1.一种融合基因，其特征在于，所述的融合基因具有以下结构通式：f-l-a；其中，f为伴侣蛋白的编码基因，l为连接肽的编码基因，a为GLP-1类似物的编码基因；所述的伴侣蛋白为不含有赖氨酸的酸性蛋白；所述的连接肽的氨基酸序列如SEQ ID NO:10或SEQ ID NO:11所示；所述的GLP-1类似物选自GLP-1(7-37)、GLP-1(9-37)或GLP-1(11-37)多肽类似物；

所述的伴侣蛋白为TrxA，其氨基酸序列如SEQ ID NO:9所示。

2.根据权利要求1所述的融合基因，其特征在于，所述的融合基因核苷酸序列为SEQ IDNO:1，其编码的融合蛋白的氨基酸序列为SEQ ID NO:5。

3.根据权利要求1所述的融合基因，其特征在于，所述的融合基因核苷酸序列为SEQ IDNO:2，其编码的融合蛋白的氨基酸序列为SEQ ID NO:6。

4.根据权利要求1所述的融合基因，其特征在于，所述的融合基因核苷酸序列为SEQ IDNO:3，其编码的融合蛋白的氨基酸序列为SEQ ID NO:7。

5.根据权利要求1所述的融合基因，其特征在于，所述的融合基因核苷酸序列为SEQ IDNO:4，其编码的融合蛋白的氨基酸序列为SEQ ID NO:8。

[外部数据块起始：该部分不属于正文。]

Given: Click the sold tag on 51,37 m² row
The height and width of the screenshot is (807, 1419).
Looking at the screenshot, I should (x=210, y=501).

6.一种GLP-1类似物的半重组制备方法，其特征在于，所述的半重组制备方法包括如下步骤：

S1.构建权利要求1-5任一项所述的融合基因并连接到表达载体上，将顺式助溶蛋白因子DsbA表达单元连接到表达载体的下游，将表达载体转化至大肠杆菌中，经筛选得到重组工程菌株；

S2.将步骤S1所得重组工程菌株进行发酵，经诱导表达得到融合蛋白，提取并纯化融合蛋白溶液；

S3.将步骤S2所得融合蛋白溶液与DMF充分混合均匀，用二异丙基乙胺将融合蛋白溶液的pH调节至11-12，并加入一定量的脂肪酸链活化物进行修饰反应；

S4.待步骤S3反应完后加入赖氨酰内切酶进行酶切反应，反应结束后经HPLC纯化、冷冻干燥获得GLP-1类似物。

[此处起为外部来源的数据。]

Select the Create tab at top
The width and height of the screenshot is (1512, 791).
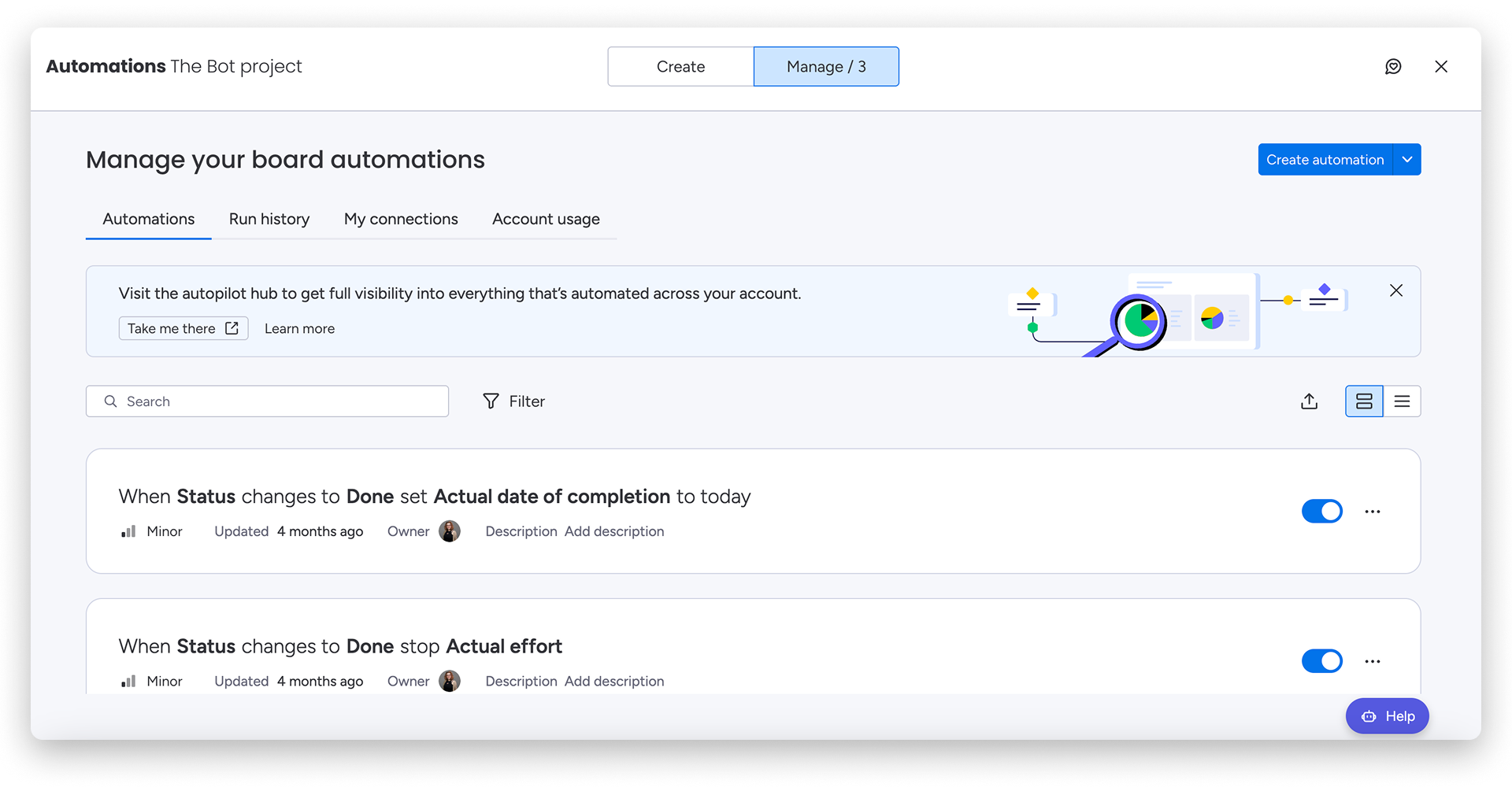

7.根据权利要求6所述的半重组制备方法，其特征在于，所述的脂肪酸链活化物为N-棕榈酰基谷氨酸-γ-N-羟基琥珀酰亚胺酯或17-{(S)-1-叔丁氧基羰基-3-[2-(2-{[2-(2-羧基甲氧基乙氧基)乙基氨基甲酰基]甲氧基}乙氧基)乙基氨基甲酰基]丙基氨基甲酰基}十七烷酸叔丁酯。

8.根据权利要求6所述的半重组制备方法，其特征在于，所述的脂肪酸链活化物的用量为：1mol融合蛋白加入1.7-2.2mol脂肪酸链活化物。

9.根据权利要求6所述的半重组制备方法，其特征在于，所述的赖氨酰内切酶的用量为：1g融合蛋白加入1-2AU赖氨酰内切酶。